Dublin and London in race to rescue deal

Click to follow
The Independent Online

A major push will be made to bring the parties in Northern Ireland closer together as the British and Irish governments try to overcome the impasse in the peace process.

After a difficult period in Anglo-Irish relations, London and Dublin appear to have found enough common ground for a joint attempt to narrow the gap between Unionists and republicans on decommissioning.

Sinn Fein produced no new initiatives at yesterday's annual Easter Rising commemorations. None had been expected, however, such gatherings traditionally being occasions for reaffirmations of republican values rather than unsettling innovation.

The rhetorical emphasis was therefore on demanding movement from the British Government and Unionists. Like the other elements in the peace process, Sinn Fein is in the business of keeping its powder dry, in the knowledge that an intense negotiation is anticipated, beginning next week and reaching a climax in the run-up to 22 May.

The British and Irish governments are aware that in political circles and the wider community belief in the eventual success of the peace process is draining away. Few can see how the republican and Unionist positions on decommissioning can be reconciled.

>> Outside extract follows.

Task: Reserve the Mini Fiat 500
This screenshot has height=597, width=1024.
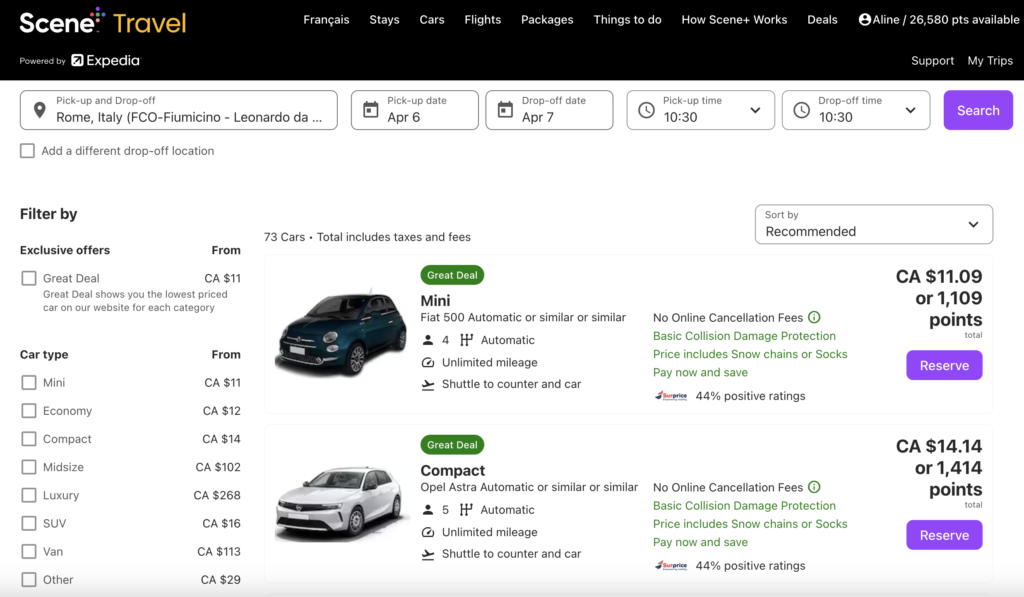Action: point(944,365)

In Dublin, Sinn Fein MP Martin McGuinness said the Government must take the lead. "If the Good Friday Agreement is to be saved then it is up to Tony Blair and his Government. Never mind the hand of history on his shoulder - the key to the future is in his hand.

"This farce of demanding IRA surrender must stop. If all the guns are to be taken out of Irish politics, and that is an honourable objective, then the only way to do it is to prove politics work. The biggest problem facing the Agreement arises, not from the determination of unionist leaders to destroy it, but from the British Government's failure to defend it."

Mr McGuinness said the suspension of the Belfast assembly and other Good Friday institutions had left a dangerous vacuum which could mean a slide back to violence. "Is everything that we have worked so hard for to be squandered? We now face the possibility that all of the good work of recent years could be undone," he said.

The Sinn Fein president, Gerry Adams, speaking in Londonderry, said: "The question is not to Sinn Fein about guns, the question is to Tony Blair and the British Government as to whether they have the courage and capacity to unlock the future and to bring about a real beginning for all the people of this island."

More than 40 rallies north and south of the border heard a similarly blunt message from leading Sinn Fein members. IRA representatives read out the republican paramilitary group's Easter statement, published last week, at all the rallies. It does not mention decommissioning but criticises the Government for failing to demilitarise.

The leader of the Church of Ireland, Archbishop Robin Eames, called on politicians to keep trying to solve "seemingly impossible questions." He told Easter worshippers in St Patrick's Cathedral, Armagh: "The task is immense but no effort should be too great. Time is no longer a luxury in the search for stability. The longer solutions are delayed the greater are the opportunities for those with undemocratic agendas to exert influence on our lives."